Recognition at work can prevent burnout

Jan 18, 2023

Let us paint a picture. Colleague A completed a task to great success. The team and manager celebrate A's win and the glow from that recognition lasts for days. On the other hand, Colleague B also completes a difficult task, but there are no "thanks", no "great job", only silence and tumbleweed. Which colleague is more likely to stay motivated for longer?

"The answer to that is obvious," you might huff. And indeed, it is. But when it comes to a complex environment like a workplace, this obvious truth is harder to grasp. Hours of work often go unnoticed, especially if they seem small compared to mammoth projects.

The consequences of that can be dire: workplaces with a lack of appreciation and recognition are more susceptible to burnout. Under-appreciated team members feel trapped in their job, find the stress to be more than they can handle, and even fall physically ill at the mere thought of going to work. And when team members aren't appreciated, they're more likely to quit. Big yikes.

How recognition at work can prevent burnout

Being proactive with recognising everyone's efforts—however big or small—goes a long way in staving off burnout at an organisational level. The benefits trickle down and through each team. Everyone becomes that much more motivated (and able!) to bring their best selves to work.

Social rewards increase intrinsic motivation

Financial rewards are one kettle of fish, but we'd like to talk about social rewards. According to cognitive psychology theories, social rewards invoke a positive sense of wellbeing. That, in turn, increases your intrinsic motivation, which is you wanting to do something for the inherent satisfaction, not any external rewards. And when you're high on intrinsic motivation, you're less likely to burn out!

When you expect to receive a social reward (like praise), and you don't get it, a negative sense of wellbeing can set in. This could be a flash of disappointment for some, or a prolonged sense of failure for others, because it really depends on the context. But our point still stands: where social rewards can increase wellbeing and motivation, not receiving it can decrease them. There's no neutral ground here, folks!

Using recognition to minimise work burnout

If what comes to mind now is praising every colleague en masse, we'll need to get a little more structured than that. A Deloitte study shows that performance and productivity are a whopping 14% higher in organisations with a structured employee recognition programme than those without.

So what can organisations do to make team members feel recognised and motivated?

Make recognition a priority during policy-making

According to the Maslach Burnout Inventory, one contributor to job burnout is a lack of fairness. Setting up policies around recognition communicates respect, provides a shared sense of community, and leaves no room for loopholes or uneven playing fields. By doing so, we're more likely to enshrine intention into policy and establish clear guidelines. All of this makes it pretty transparent to colleagues that, hey, your workplace deeply cares about you and your wellbeing.

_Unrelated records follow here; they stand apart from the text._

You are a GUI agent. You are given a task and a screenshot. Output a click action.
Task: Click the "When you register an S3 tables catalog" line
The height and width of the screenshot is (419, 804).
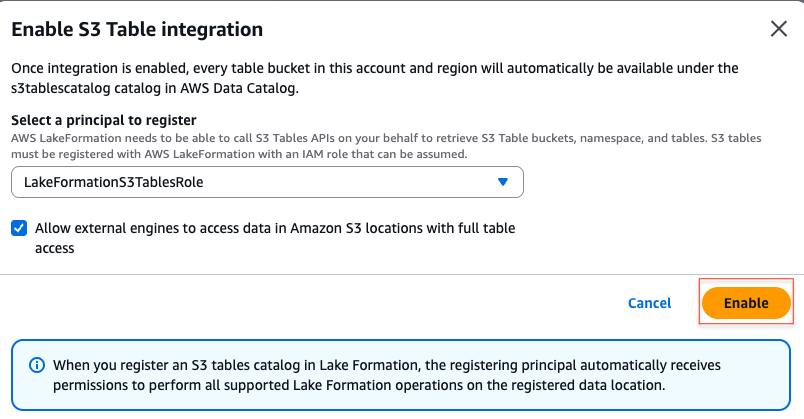tap(387, 365)
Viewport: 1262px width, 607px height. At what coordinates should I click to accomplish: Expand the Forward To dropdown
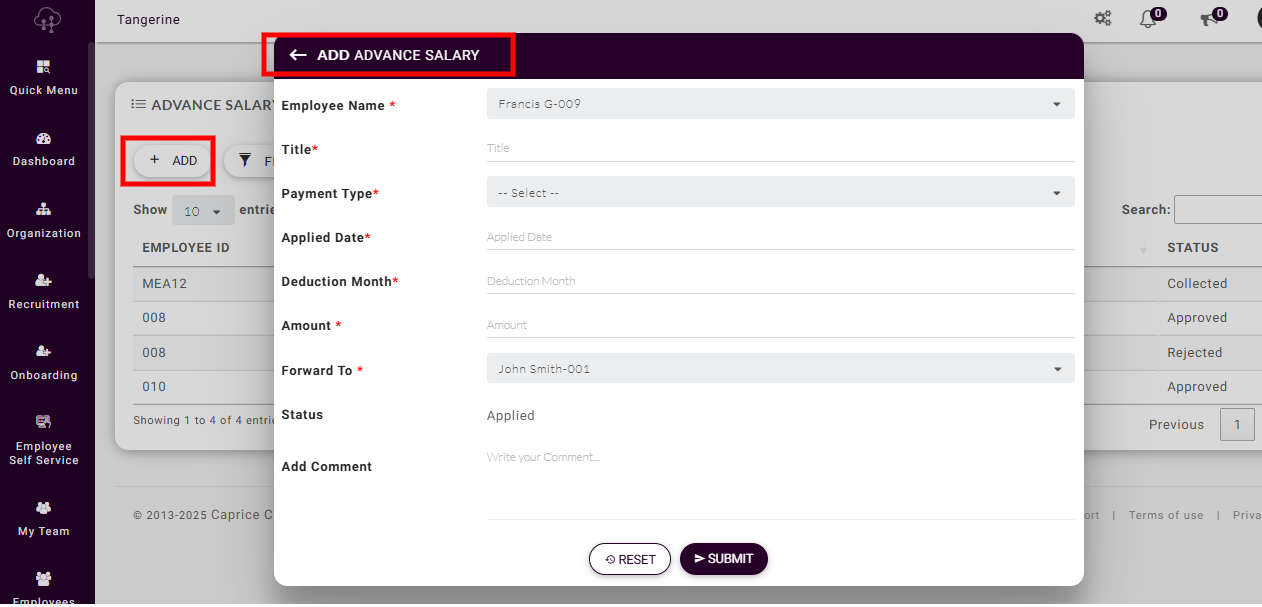(x=780, y=369)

Understand individual employee expectations

Everyone's ambitions, learning methods and boundaries are different. What's a piece of cake for Colleague A might be an uphill task for Colleague B. And we're sure you'll agree that there's nothing worse than hearing "oh, that was a simple enough task" for something that took a lot of effort to succeed at.

By identifying these individual differences, you're better positioned to recognise team members the right way and for what they also think is valuable. You're also less likely to risk demotivating or belittling your team members unintentionally — and that's always a win!

Share stories while recognising someone

It's super important to recognise someone for a job well done. But you know what's even more special? Hearing someone talking through the details of the work while giving appreciation. Isn't it a great feeling, knowing that someone's observed how much effort you've put in and what hurdles you had to cross without having to explain it yourself? That's the kind of feeling you'll want to replicate for colleagues by being sincere and thorough.

Unlink recognition from possible causes of burnout

As important as it is to know what to recognise, it's just as crucial to know what not to encourage — in this case, possible causes of burnout. This might be a departure from the ordinary, because many companies laud team members for working extra shifts or going "above and beyond". However, praising such behaviour can make them seem like standards worth meeting, and not everyone can handle a few extra hours of overtime (or should, actually)!

Wellbeing + engagement = better recovery from stress

How we deal with stressors can dictate how we're affected by them physiologically, emotionally, or psychologically. Team members who are happy and engaged at work are more likely to bounce back from challenges and recover from burnout faster. And who are those team members? They're the ones who feel appreciated, cared for and recognised at work!